The 1901 census revealed that Ada’s mother was living with them. Her name was Emma J Gardner and she was a 59-year-old widow who was born in Dublin and worked as a music teacher. This was the first clue to musical connections in the family. A quick scan of the 1891 census revealed Emma Jane Gardner as the head of the family in Freehold Street, Loughborough, aged 50 and married, although living alone with her daughter Ada Young, who was an assistant dressmaker.
“Were Emma Jane Gardner and Emma Corri the same person? We searched for an Emma J Corri, born in Dublin around 1840, and were in luck with just one hit. Emma Jane Corri married Frederick George Younge in Dublin on 19 December 1852. Someone had posted a family tree on Ancestry that included both Emma and Frederick. Our smiles were as wide as a Cheshire cat’s.
“We searched the tree only to find that this Emma Jane Corri died in Sunderland in 1870, before Ada Young was born. Our hopes were dashed and the smiles vanished.”
A search for a crucial birth record for Ada proved fruitless. Ray and Diane instead took stock and decided to look for a marriage record between an ‘Emma J’ and a Mr Gardner between 1871 and 1881. “Success!
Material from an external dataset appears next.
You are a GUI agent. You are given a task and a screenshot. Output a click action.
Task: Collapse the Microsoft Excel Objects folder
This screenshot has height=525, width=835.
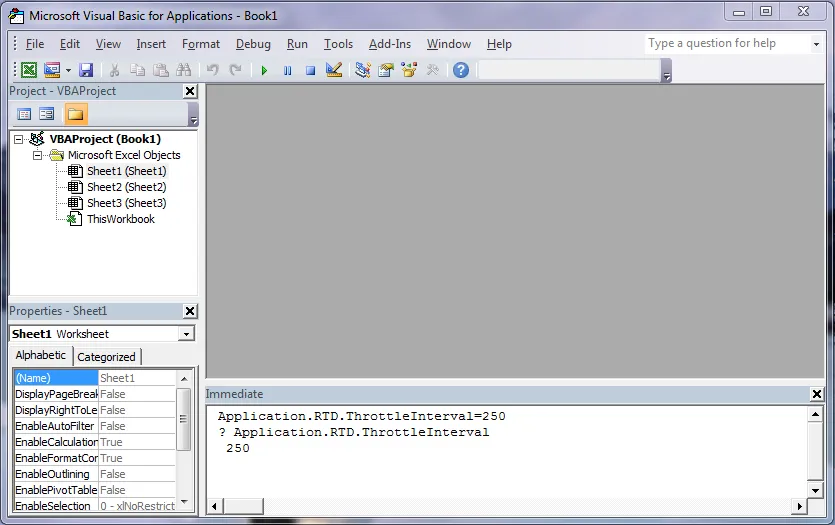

Private William James Gardner married Emma Jane Young on 21 December 1875, in Deal, Kent. She was aged 35, a widow and her father was given as Haydn Corri, Professor of Music. This was what we call our Who Do You Think You Are? moment – it really had the wow factor, because it established the link to the Corri name.”
Looking at the 1852 marriage record for Emma Jane Corri and Frederick Young, Ray and Diane were thrilled to see the same name for the bride’s father – Haydn Corri. They had the right person – she didn’t die in 1870. “Don’t assume published family trees are accurate. They are only as good as the research used to compile them.”
The duo had loose ends to tie up. The ages on Emma’s marriage, birth and census records didn’t add up. “It seems that Emma had knocked seven years off her age. Also, if Emma Jane was a widow in 1875, what happened to Frederick George Younge? He must have died between Ada’s birth in 1870 and Emma’s second marriage in 1875.”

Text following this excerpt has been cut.